ASSIGNED TASK -
Write out, word for word, every line from the one containing "Deportes (735, 123)" through the last line of the records below, both ends included.

[Stored items]
- - - - -

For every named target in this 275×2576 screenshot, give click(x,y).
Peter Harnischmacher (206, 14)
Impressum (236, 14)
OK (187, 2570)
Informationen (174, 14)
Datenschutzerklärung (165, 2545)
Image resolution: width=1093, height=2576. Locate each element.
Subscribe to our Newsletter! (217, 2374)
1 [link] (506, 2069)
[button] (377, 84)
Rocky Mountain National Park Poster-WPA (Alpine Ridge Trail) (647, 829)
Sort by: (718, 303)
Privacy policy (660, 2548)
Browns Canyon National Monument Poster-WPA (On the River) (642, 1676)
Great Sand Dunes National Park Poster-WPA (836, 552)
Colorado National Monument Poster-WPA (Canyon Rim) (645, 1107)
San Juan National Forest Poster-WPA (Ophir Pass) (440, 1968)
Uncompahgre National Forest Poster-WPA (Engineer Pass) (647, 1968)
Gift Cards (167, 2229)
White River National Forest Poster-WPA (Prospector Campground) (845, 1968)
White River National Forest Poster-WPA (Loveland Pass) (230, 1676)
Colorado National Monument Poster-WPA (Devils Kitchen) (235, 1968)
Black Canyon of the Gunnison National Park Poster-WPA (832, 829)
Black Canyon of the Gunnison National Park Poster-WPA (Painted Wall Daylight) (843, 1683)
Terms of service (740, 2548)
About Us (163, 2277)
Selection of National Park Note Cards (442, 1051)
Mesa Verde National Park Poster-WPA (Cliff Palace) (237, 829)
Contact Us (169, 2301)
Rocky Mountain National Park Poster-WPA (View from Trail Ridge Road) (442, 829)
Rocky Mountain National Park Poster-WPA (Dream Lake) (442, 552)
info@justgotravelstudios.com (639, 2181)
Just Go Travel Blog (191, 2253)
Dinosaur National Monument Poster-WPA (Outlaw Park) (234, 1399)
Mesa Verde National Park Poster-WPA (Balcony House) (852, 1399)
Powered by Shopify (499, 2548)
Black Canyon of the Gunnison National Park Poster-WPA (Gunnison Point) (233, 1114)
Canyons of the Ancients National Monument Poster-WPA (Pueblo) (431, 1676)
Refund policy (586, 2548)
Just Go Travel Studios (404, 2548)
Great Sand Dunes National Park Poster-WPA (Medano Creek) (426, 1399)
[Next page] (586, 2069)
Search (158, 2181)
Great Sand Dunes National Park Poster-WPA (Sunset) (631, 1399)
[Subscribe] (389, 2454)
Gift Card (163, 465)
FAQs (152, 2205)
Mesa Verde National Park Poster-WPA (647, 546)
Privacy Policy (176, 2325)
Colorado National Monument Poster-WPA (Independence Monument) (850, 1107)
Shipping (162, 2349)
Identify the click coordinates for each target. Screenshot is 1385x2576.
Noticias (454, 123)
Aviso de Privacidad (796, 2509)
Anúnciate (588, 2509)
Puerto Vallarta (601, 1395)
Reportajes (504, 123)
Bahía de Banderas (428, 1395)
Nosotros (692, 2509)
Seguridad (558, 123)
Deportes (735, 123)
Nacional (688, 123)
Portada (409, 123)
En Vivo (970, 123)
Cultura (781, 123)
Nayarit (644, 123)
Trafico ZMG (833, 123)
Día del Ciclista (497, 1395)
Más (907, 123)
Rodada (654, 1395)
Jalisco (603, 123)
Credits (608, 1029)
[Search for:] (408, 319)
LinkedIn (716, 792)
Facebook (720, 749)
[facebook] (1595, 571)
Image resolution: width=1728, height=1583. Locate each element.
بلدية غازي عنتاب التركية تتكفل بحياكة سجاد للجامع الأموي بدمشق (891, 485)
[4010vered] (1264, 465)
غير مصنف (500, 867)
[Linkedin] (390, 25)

- - - - -

REPLY -
Deportes (735, 123)
Nacional (688, 123)
Portada (409, 123)
En Vivo (970, 123)
Cultura (781, 123)
Nayarit (644, 123)
Trafico ZMG (833, 123)
Día del Ciclista (497, 1395)
Más (907, 123)
Rodada (654, 1395)
Jalisco (603, 123)
Credits (608, 1029)
[Search for:] (408, 319)
LinkedIn (716, 792)
Facebook (720, 749)
[facebook] (1595, 571)
Image resolution: width=1728, height=1583. Locate each element.
بلدية غازي عنتاب التركية تتكفل بحياكة سجاد للجامع الأموي بدمشق (891, 485)
[4010vered] (1264, 465)
غير مصنف (500, 867)
[Linkedin] (390, 25)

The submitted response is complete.